Raising the issues of cultural appropriation of hairstyles is a recent video titled Don’t Cash Crop on My Cornrows by Amandla
Stenberg. There are many similarities between hairstyle
and architecture. Both are about identity, and clearly about style. In so many
ways, hairstyles are, in fact, a form of architecture. Stenberg’s major criticism
is that white Americans love black culture more than they love the black
people.The video demonstrates how hip-hop and pop have been appropriated from African
American culture especially in terms of hairdos such as pleats, cornrows and so
forth, while continuing with the racist hatred towards black people. These
hairdos, as Stenberg notes, are ways in which black hair is kept from knotting.
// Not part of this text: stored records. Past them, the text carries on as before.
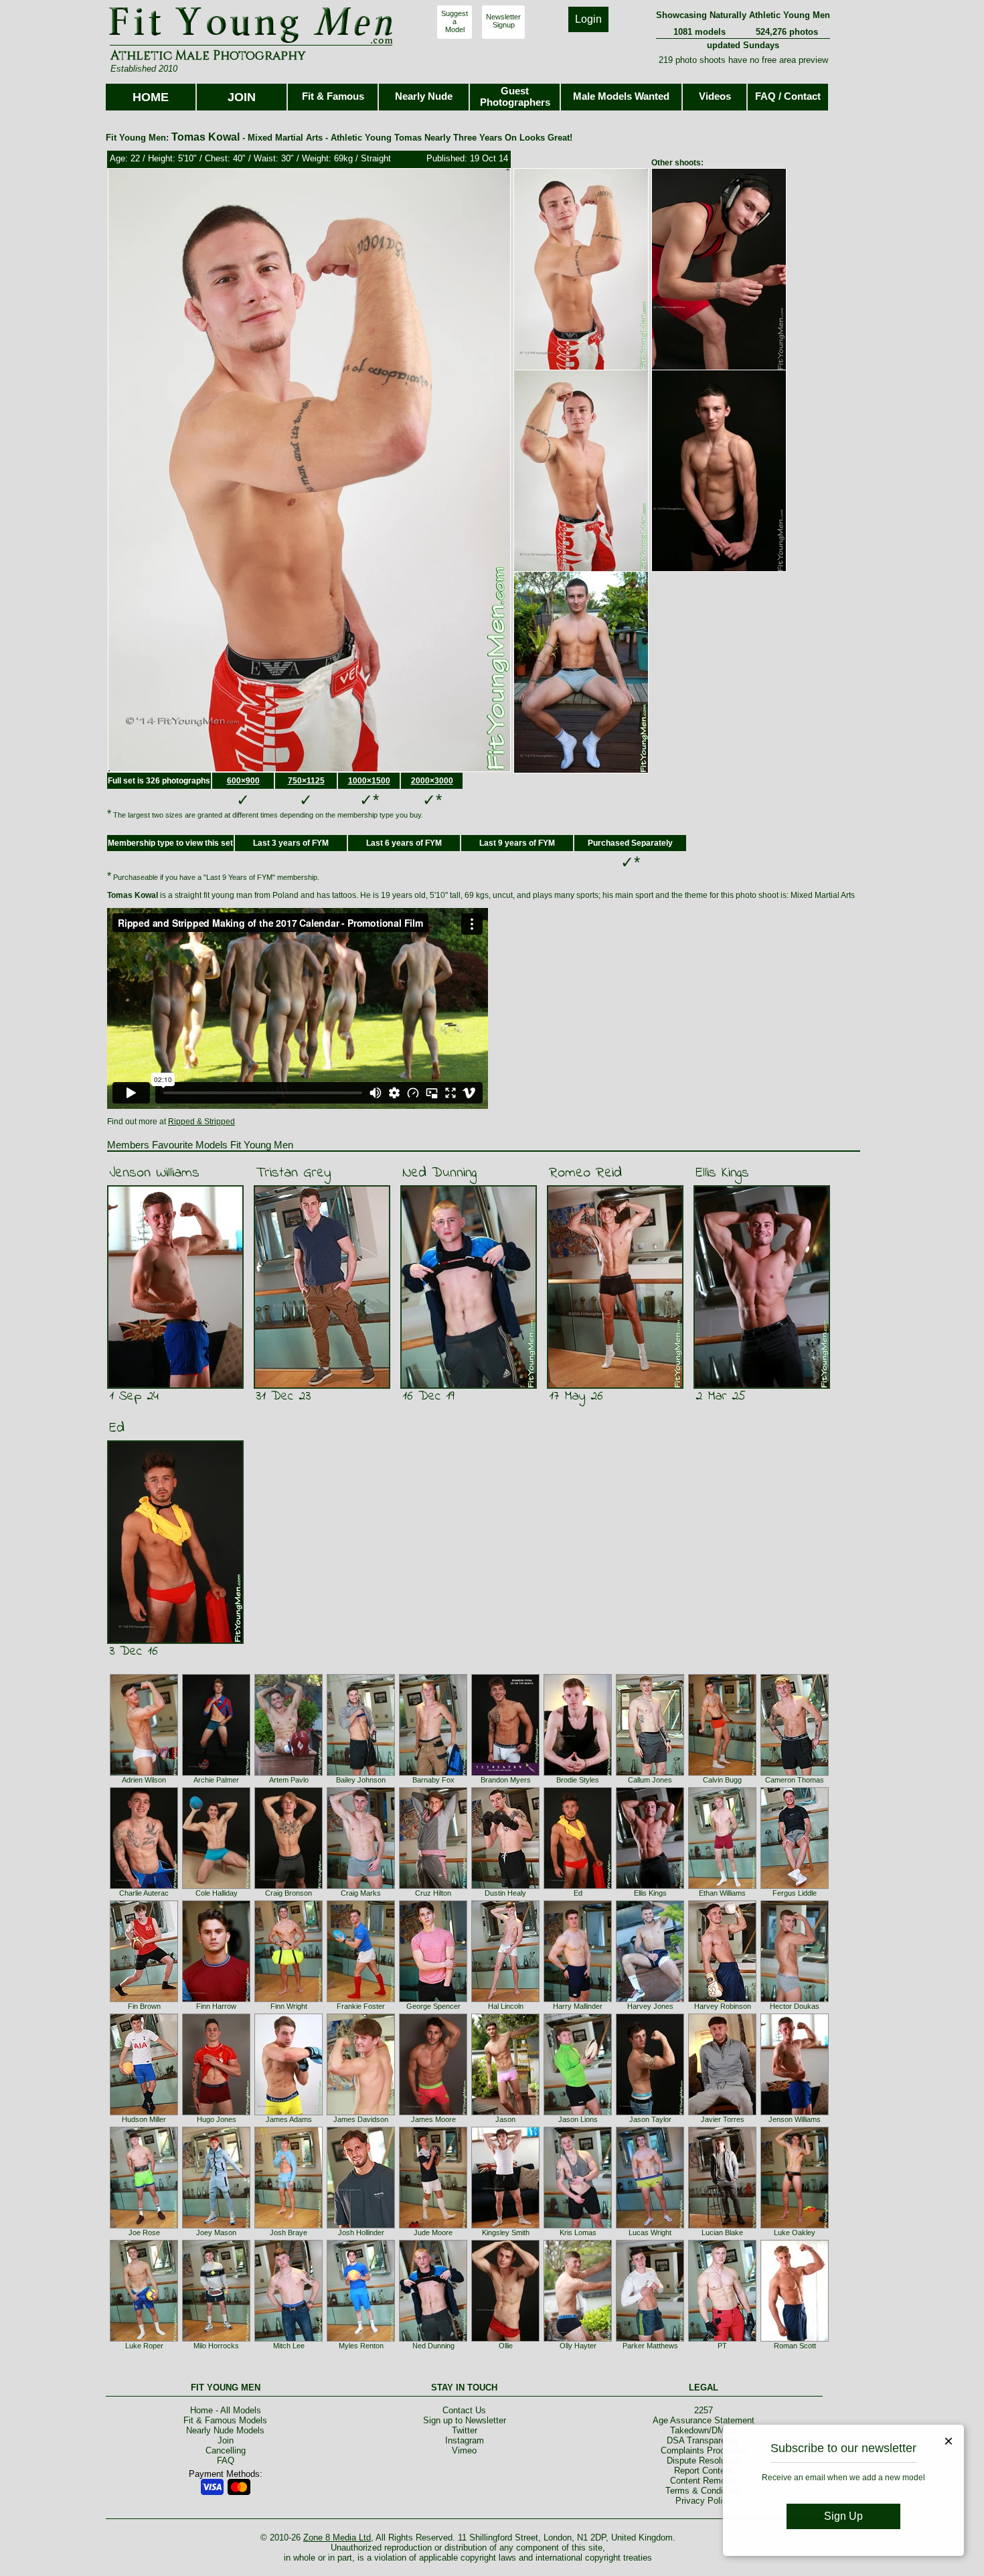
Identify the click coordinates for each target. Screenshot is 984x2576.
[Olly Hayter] (578, 2339)
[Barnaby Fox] (433, 1773)
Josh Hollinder (361, 2232)
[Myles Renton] (361, 2339)
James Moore (433, 2119)
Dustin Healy (505, 1893)
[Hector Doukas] (794, 1999)
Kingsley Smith (505, 2232)
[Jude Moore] (433, 2226)
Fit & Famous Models (225, 2420)
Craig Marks (361, 1893)
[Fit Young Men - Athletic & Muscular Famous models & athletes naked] (251, 44)
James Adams (289, 2119)
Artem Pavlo (289, 1780)
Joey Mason (216, 2232)
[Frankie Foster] (361, 1999)
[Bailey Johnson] (361, 1773)
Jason (505, 2119)
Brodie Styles (577, 1780)
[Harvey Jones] (650, 1999)
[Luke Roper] (144, 2339)
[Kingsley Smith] (505, 2226)
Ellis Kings (722, 1172)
Stenberg laments that while these hairdos are stereotypical of the community, when
white Americans adopts them, they turn into high fashion. This is a similar way
in which vernacular architecture gets appropriated when architect claim them as
‘contemporary-vernacular style’. While the rich appropriate the poor farmer’s
cottages to model their vacation-homes, these houses are always fitted with
appliances and systems (air-conditioning etc.) needed for the comfort of upmarket
modern living, which the vacationers cannot do without. Additionally there is
also a failure to acknowledge the role of vernacular people, the ones who have
championed the use of sustainable materials and forms in the first place.
In
his book, The System of Objects, Jean
Baudrillard argues that a suburbanite who aspires to move up into a higher
class usually does so by buying antiques – symbols of old social position
brought with new money. Essentially, he argues that the upwardly mobile class
signal their social standing through material signs such as antique furniture,
works of art, and so forth. Today, it is materials like bamboo that are being
pressed into the service of consumption, because they give the image of
sustainability. Using bamboo is fast becoming fashionable as appearing
sustainable can symbolize that one has truly arrived in the elite world. Bauldrillard
further discusses that every object has two functions – to be put to use and to
be possessed. While a plastic chair in a living room can be put to use, it
never seem to be dearly possessed, whereas the antique voltaire, may at times not even be used but is dearly possessed as
an object. The argument for the bamboo is similar. The rich use it in an
attempt to possess it as an object rather than utilising it functionally. It
seems that the dominant cultures intermittently stoop to peripheral ones in
order to appropriate from them, without the guilt of further marginalizing
them. The violence is doubled as the poor are made to believe that there is
legitimacy in the marginalized culture only when there is a sanction of it by
the dominant ones.
The
use of bamboo as ‘sustainable’ material in the construction of elite houses is
also problematic because of the cost and distance of procuring it, as it is
usually not locally available. Holistic sustainability has to factor in the
ecological implication of transporting materials, plus the carbon footprint of
the air-travel that the ‘designer’ architect would spend on travelling to the
site. Moreover, even if sustainable material is used for the building of a second
or third home, then the very idea of sustainability is defeated because
sustainability has to be about satisfying only the primary needs of living and
not about luxury.
It
is not that architects and clients should completely ignore bamboo as a
sustainable building material. In fact, organization like KONBAC have resorted
to the marketing of bamboo to elites because there is no culture of building in
bamboo in our society. Today, bamboo should not be a material of choice but
that of convenience and compulsion. What is then required is a system of making
bamboo easily available by creating a network of bamboo farmers, as KONBAC
claims to have done. It is also important that the government create bamboo
forests in close proximity to urban areas so that its transport from the source
to the site is sustainable. Building in bamboo should not be about style but
that of real ecological and social responsibility.